Good clear pic, Traveller, and a nice little watch. It is as I thought - an ATP - Army Time Piece. It is also said by some that ATP may mean Army Temporary Pattern. From what follows, this actually makes sense. World War II period. At the start of the war, we weren't geared up with enough military watches, so suitable civilian brands & modeal were used, and stamped with the ATP markings.

Any chance of a picture dial side, please ?









Cheers

Foggy


----------



## Foggy (Feb 25, 2003)

Thanks - you read my mind









Cheers

Foggy


----------



## traveller (Feb 27, 2003)

Thanks Foggy, that was fast!

I must have been posting the second pic. at the same time as your response.

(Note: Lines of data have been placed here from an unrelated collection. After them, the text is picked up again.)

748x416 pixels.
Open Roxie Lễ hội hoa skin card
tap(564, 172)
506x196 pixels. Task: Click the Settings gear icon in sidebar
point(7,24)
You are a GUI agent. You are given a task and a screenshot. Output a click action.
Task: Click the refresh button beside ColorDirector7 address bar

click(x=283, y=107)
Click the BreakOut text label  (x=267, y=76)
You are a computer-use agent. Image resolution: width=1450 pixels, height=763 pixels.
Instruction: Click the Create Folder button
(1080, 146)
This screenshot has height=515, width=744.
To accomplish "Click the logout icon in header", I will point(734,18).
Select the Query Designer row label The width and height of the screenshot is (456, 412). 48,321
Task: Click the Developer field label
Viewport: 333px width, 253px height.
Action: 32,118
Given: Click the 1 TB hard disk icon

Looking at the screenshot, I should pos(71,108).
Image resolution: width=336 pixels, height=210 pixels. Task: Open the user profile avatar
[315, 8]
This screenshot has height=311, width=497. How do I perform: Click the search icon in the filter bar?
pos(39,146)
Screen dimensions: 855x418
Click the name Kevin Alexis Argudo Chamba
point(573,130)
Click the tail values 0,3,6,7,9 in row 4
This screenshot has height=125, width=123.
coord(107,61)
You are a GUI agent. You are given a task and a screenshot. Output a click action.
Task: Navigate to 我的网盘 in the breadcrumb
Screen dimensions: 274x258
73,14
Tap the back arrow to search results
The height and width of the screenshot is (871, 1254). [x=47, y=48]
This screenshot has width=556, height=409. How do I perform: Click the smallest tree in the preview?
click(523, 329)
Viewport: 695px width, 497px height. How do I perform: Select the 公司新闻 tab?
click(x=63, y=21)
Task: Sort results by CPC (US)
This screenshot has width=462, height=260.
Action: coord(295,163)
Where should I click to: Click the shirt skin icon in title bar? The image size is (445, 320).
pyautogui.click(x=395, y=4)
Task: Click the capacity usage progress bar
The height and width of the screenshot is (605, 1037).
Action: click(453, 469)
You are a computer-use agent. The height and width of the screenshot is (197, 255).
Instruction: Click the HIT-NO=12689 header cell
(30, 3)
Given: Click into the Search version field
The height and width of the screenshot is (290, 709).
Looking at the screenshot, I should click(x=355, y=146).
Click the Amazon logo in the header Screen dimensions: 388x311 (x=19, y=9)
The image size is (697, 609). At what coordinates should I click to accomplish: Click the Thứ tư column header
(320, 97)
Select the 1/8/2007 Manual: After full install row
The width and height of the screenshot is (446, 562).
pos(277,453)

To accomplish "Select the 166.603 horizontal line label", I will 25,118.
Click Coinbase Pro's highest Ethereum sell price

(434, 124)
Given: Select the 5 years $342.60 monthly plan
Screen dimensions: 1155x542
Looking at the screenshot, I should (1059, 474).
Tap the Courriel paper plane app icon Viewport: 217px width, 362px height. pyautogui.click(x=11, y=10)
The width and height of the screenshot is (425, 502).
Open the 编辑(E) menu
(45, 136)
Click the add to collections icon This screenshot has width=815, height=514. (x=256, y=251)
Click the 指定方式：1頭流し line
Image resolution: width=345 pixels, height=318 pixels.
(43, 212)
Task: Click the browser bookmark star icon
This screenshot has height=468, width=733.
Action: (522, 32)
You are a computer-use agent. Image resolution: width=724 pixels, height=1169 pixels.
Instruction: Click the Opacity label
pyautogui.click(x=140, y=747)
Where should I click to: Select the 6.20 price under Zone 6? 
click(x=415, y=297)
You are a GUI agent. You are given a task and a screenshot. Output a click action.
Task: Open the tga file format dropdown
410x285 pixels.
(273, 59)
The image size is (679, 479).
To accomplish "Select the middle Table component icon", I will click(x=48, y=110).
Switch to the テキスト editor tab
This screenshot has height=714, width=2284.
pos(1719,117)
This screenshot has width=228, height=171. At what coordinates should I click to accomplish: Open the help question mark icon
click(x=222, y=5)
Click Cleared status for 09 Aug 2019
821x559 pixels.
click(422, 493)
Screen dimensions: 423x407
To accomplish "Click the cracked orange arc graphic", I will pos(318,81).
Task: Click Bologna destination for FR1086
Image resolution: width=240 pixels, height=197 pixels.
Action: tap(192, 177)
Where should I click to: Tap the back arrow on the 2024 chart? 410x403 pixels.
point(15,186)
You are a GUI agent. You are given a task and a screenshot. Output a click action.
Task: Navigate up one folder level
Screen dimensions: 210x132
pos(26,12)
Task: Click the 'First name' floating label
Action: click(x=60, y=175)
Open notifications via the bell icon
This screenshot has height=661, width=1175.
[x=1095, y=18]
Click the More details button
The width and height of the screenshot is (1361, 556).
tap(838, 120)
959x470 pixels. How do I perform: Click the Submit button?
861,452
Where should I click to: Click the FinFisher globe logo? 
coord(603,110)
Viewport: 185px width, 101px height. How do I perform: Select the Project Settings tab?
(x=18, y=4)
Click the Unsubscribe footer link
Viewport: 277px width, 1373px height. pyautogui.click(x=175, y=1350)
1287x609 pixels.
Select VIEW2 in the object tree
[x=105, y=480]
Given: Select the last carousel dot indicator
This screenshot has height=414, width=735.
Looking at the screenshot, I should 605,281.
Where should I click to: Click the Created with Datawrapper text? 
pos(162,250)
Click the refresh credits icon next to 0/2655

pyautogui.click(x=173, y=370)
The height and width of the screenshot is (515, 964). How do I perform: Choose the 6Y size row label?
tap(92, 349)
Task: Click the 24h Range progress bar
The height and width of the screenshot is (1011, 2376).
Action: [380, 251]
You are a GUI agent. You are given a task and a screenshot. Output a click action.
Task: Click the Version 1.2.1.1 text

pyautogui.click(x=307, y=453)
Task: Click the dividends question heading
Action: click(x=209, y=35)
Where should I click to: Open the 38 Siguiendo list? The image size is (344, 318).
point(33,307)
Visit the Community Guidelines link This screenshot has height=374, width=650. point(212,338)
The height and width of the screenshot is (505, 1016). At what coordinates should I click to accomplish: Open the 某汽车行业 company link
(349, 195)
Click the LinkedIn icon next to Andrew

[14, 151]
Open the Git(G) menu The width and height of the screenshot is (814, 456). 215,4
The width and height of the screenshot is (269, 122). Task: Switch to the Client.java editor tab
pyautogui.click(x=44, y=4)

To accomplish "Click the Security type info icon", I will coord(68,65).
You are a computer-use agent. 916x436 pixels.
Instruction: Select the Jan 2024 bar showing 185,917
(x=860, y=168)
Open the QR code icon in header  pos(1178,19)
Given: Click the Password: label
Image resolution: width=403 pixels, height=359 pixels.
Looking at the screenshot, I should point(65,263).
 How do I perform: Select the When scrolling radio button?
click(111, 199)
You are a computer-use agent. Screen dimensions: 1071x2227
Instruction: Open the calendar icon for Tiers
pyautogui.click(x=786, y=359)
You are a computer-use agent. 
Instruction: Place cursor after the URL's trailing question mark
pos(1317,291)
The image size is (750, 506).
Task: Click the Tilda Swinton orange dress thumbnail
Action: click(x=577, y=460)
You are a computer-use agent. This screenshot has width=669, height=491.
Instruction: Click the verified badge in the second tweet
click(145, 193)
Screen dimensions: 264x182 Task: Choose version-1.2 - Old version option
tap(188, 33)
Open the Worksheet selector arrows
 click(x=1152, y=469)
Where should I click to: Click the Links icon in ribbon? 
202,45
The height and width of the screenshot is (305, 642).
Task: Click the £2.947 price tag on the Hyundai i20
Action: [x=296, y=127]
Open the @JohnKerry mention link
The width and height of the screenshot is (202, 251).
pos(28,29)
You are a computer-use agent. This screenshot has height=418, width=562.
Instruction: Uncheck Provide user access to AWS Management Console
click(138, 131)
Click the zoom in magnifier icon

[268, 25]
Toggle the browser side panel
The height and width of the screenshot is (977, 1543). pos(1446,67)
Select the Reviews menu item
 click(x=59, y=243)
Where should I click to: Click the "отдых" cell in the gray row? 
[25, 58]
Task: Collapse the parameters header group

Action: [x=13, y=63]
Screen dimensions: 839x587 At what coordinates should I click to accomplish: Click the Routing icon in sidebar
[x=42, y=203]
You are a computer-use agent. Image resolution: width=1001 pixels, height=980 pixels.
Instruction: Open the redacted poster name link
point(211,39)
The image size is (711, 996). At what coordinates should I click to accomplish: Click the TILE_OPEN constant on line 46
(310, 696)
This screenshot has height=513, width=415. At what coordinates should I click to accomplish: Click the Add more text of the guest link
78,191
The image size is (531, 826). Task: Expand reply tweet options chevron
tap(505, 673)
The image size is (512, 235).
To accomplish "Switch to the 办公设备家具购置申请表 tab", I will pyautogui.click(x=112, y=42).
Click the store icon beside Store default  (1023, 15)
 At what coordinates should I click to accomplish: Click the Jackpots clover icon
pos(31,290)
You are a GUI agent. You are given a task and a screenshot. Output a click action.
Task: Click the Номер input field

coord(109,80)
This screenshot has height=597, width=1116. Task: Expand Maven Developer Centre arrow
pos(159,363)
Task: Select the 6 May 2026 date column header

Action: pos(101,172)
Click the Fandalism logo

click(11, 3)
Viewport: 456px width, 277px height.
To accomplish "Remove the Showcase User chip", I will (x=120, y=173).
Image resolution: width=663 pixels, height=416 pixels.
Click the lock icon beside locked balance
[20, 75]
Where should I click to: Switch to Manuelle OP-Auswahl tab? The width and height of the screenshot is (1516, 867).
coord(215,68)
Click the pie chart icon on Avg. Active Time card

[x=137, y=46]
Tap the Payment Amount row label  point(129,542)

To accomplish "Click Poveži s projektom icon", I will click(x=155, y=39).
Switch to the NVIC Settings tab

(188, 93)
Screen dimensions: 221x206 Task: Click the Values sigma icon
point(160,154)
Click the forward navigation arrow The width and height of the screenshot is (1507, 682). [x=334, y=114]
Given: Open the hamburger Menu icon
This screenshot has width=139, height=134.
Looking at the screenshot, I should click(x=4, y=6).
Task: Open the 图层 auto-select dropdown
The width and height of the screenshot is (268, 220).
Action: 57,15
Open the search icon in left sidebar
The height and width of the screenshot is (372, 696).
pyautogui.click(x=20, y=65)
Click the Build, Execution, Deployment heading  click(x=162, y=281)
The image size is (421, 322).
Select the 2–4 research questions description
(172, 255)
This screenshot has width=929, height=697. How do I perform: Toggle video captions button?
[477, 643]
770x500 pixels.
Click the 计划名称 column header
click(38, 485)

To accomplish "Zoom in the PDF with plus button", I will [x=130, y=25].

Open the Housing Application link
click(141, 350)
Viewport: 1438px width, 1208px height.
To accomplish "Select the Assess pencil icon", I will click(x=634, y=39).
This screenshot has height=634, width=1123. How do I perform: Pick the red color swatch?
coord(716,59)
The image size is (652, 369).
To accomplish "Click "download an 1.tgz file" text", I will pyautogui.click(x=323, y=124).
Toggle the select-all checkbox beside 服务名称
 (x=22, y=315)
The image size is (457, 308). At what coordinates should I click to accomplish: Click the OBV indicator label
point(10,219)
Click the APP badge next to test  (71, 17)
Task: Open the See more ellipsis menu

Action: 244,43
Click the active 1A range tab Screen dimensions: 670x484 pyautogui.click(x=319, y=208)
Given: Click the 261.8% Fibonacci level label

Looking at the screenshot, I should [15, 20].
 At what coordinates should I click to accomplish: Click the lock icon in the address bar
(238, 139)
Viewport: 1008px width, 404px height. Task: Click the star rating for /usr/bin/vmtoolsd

Do you reckon it's probably from the '40s rather than '50s?

There is also a 4 fig. number between the lugs, a bit worn though, could that be a manufacturers number?


----------



## Foggy (Feb 25, 2003)

Sorry Traveller, in the haste of my first post I was maybe a little misleading.

On reflection, I think the 1950's timeframe is more likely for the ATP's. At the start of WWII, the forces were using GSTP (General Service Temporary Pattern) Pocket Watches. They then took delivery of wrist watches in the form of WWW's (Waterproof wrist watches). So the ATP's are probably post-war.

The number between the lugs is probably from the manufacturer, yes.

Cheers

Foggy


----------



## traveller (Feb 27, 2003)

Thanks again Foggy. My understanding was that the watch is from the 50's so you've confirmed it for me.


----------